When a line of the records below contains the string "Click", copy that whole line.

::::::::

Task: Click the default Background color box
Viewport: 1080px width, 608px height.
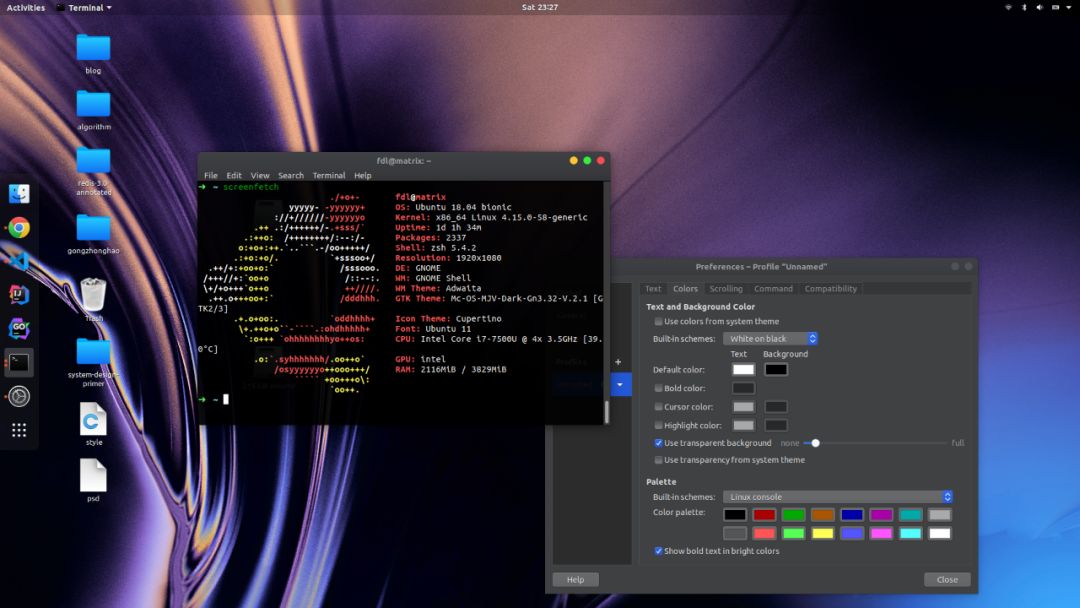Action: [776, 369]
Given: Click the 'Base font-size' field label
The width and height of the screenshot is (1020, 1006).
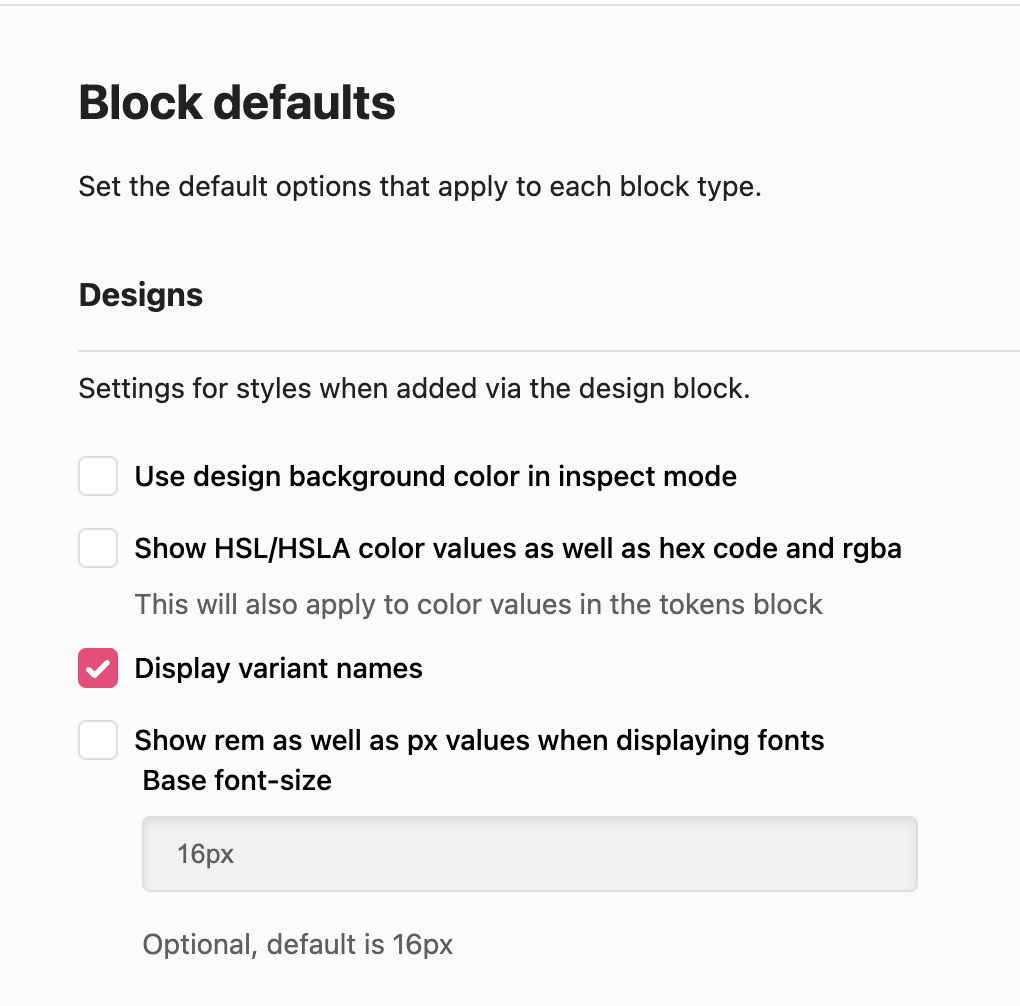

::::::::

## [RESPONSE]
Task: Click the default Background color box
Given: Click the 'Base font-size' field label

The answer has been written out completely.